The UK is one of the first countries to meet the UNAIDS 90-90-90 target. Public Health England’s recent report showed that HIV prevention efforts are working successfully in the UK. London was the first global city to exceed the 95-95-95 target.  They have now been joined by Amsterdam and Melbourne. 2017 statistics reveal [1]:

  • 92% of people living with HIV in the UK have been diagnosed
  • 98% of HIV positive people in the UK were on treatment
  • 97% of HIV positive individuals had an undetectable viral load

The success of the 90-90-90 strategy in the UK is due to a combination of HIV prevention efforts, including an increase in HIV testing and the reduction in time for treatment to begin.

More can be done to end HIV in the UK. Despite the positive results of our current efforts to fight HIV, last year, 43% of new HIV diagnoses were made at a late stage of infection. Public Health England (PHE) continues to stress the importance of HIV testing.

Professor Noel Gill, Head of STI & HIV Department at PHE, said:

“There can be no doubt prevention efforts to end the HIV epidemic in the UK are working. Our efforts must continue apace in order to eliminate HIV. With an estimated 8,000 people still unaware of their infection, it is vital that people seek out an HIV test if they consider themselves at risk, or accept the offer of an HIV test by a healthcare professional, as early diagnosis is key to stopping transmission.” [2]

Whilst the 90-90-90 targets have been emphasised in the UK. Many countries have focussed on increasing people’s access to HIV treatment – the second ‘90’. [3]

Better2Know’s Anthea Morris who spent six months working in a hospital in Tanzania supporting people with HIV said:

“For many people around the world an HIV diagnosis brings with it a huge stigma. Many people in Tanzania were worried about being seen at HIV clinics. So they choose not to attend and not to receive their medication. Reaching out to these people and helping them get HIV treatment is really important to achieving the second and third 90’s.”

Dr Anne Connolly, the clinical lead for sexual health for Bradford district and Craven clinical commissioning groups, warns against complacency:

“It’s really important to remember that HIV hasn’t gone away,

“We would encourage more people to be sure of their status by having a test, particularly if they have changed their partner.

“You can only be certain you have HIV if you have a blood test that looks specifically for the virus.

“The result will let you know if you need to carry on taking precautions to protect yourself against HIV or if you need to start lifesaving treatment and avoid spreading the virus to someone else.” [4]

Anthea Morris continues:

“There is always a reason for not getting tested: you are too busy, you are scared of the result and think you are better off not knowing, or you may think that you are not at risk of catching HIV. Most newly diagnosed people do not think HIV is something that happens to them.  We believe the key is to make getting tested regularly, or at the start of a relationship, a norm. We are working hard to encourage people to change their preconceptions and get tested.”

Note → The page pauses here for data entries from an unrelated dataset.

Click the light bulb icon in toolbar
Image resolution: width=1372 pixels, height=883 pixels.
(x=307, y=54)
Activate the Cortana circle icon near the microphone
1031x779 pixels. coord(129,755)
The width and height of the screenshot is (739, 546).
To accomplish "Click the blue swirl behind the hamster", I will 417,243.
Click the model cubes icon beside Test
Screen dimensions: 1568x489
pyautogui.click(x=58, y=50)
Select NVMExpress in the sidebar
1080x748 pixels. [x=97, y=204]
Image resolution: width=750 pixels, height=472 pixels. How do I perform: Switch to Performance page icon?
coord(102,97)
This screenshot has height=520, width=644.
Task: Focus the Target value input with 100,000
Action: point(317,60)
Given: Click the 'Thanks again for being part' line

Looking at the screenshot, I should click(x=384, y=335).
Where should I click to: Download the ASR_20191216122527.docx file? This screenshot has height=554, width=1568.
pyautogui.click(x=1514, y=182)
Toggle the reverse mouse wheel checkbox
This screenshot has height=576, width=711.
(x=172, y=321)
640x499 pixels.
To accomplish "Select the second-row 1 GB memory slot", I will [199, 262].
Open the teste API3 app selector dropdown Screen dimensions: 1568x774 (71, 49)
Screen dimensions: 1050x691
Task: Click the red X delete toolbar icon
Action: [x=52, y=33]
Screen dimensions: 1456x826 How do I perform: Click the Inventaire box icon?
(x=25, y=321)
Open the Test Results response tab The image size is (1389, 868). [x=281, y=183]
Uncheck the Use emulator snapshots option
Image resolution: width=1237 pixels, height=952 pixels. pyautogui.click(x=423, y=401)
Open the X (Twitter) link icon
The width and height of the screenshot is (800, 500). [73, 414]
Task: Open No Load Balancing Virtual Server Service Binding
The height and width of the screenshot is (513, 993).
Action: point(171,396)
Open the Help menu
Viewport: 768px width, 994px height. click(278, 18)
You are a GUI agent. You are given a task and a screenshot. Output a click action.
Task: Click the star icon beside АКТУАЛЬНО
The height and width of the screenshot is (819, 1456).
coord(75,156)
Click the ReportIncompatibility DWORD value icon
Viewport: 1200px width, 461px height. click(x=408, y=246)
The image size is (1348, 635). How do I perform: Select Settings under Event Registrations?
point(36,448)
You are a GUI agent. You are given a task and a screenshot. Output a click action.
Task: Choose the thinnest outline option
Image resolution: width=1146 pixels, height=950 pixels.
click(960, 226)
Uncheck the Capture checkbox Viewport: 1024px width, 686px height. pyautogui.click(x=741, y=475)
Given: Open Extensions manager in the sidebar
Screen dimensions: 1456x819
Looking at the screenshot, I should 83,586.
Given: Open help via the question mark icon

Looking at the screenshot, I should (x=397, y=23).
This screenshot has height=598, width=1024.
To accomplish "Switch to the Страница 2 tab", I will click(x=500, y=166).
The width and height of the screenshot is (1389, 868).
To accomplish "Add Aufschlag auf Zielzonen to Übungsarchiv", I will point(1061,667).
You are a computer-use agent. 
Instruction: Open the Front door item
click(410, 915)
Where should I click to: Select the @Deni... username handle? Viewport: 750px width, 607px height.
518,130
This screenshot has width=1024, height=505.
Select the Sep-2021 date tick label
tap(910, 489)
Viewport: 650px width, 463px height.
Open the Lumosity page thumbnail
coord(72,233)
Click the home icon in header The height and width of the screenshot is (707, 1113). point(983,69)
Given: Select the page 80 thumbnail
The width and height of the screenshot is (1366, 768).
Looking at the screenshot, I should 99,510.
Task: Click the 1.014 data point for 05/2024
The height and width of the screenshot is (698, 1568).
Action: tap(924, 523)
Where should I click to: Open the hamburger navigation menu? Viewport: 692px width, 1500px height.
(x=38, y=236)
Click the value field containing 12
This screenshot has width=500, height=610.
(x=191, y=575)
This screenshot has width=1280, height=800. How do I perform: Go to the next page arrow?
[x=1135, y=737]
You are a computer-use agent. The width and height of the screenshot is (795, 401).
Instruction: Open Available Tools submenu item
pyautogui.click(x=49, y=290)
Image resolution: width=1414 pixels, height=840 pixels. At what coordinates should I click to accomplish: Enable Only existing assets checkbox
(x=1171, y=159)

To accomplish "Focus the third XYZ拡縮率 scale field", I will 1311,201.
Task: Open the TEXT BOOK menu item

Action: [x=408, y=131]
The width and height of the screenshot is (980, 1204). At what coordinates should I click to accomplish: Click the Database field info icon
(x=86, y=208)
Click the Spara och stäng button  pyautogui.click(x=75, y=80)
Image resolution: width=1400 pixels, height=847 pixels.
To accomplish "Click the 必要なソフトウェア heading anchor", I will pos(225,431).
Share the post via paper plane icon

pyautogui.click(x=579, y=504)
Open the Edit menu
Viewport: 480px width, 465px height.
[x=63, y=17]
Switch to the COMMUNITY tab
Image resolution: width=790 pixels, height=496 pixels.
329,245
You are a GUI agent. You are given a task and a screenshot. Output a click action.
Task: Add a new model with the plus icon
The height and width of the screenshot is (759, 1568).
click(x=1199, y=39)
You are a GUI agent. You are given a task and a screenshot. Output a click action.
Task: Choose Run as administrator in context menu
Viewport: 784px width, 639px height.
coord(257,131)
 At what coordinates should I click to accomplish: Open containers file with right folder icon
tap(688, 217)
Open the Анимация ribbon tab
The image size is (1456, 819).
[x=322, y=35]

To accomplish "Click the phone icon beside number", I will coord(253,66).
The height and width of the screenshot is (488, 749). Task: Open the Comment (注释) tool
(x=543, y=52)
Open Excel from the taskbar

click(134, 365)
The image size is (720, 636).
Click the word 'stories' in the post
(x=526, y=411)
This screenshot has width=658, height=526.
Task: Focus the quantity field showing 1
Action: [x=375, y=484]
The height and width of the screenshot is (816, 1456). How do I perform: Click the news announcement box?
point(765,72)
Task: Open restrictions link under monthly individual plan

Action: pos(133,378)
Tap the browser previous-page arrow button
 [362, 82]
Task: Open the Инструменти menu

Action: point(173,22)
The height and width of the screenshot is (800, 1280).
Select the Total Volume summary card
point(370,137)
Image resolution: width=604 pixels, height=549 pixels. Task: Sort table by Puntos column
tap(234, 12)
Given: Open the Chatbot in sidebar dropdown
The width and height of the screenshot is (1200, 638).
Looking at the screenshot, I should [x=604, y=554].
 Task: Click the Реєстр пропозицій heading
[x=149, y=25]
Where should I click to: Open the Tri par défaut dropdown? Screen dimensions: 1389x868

What is the UNAIDS 90-90-90 strategy?

In 2014, the United Nations Joint Programme on HIV and AIDS – UNAIDS – announced the 90-90-90 global strategy. This consisted of three main targets that were to be achieved by 2020:

  • To identify 90% of people living with HIV through expanding testing.
  • To put 90% of HIV positive individuals on antiretroviral therapy.
  • To ensure that 90% of HIV positive people, who are on treatment, have undetectable viral loads.

People are less likely to pass on HIV if these levels of viral suppression are achieved. The 90-90-90 targets are being enforced on a global scale, leading UNAIDS officials to believe that the HIV epidemic could end by 2030. [5]

Anthea Morris said: “It is really important to have ambitious goals to combat HIV. Although the Millenium Development Goal 6 to combat HIV was not fully achieved, huge improvements were made that may not have been with a less ambitious goal.  An end to the HIV epidemic is achievable with everyone working together.”

Michel Sidibe, Executive Director at UNAIDS, said:

“It is four years since we launched 90–90–90 and it has taken us further and faster than we could ever have imagined. With 90–90–90, we have built a bridge that spans the essential elements of the HIV treatment cascade. We must not be scared of the future, we must define it. If we quicken the pace, we can reach 30 million with HIV treatment by 2020.” [6]



[1] Healthy London: London the first global city to exceed UNAIDS 95-95-95 ambitions

[2] HIV diagnoses continue to fall as UK exceeds UNAIDS target

[3] World Health Organization: Beyond the 90-90-90: refocusing HIV prevention as part of the global HIV response

[4] Keighly News: Health chiefs ‘get tested’ plea

[5] Verywell Health: Can the UN Strategy to End HIV Epidemic Work?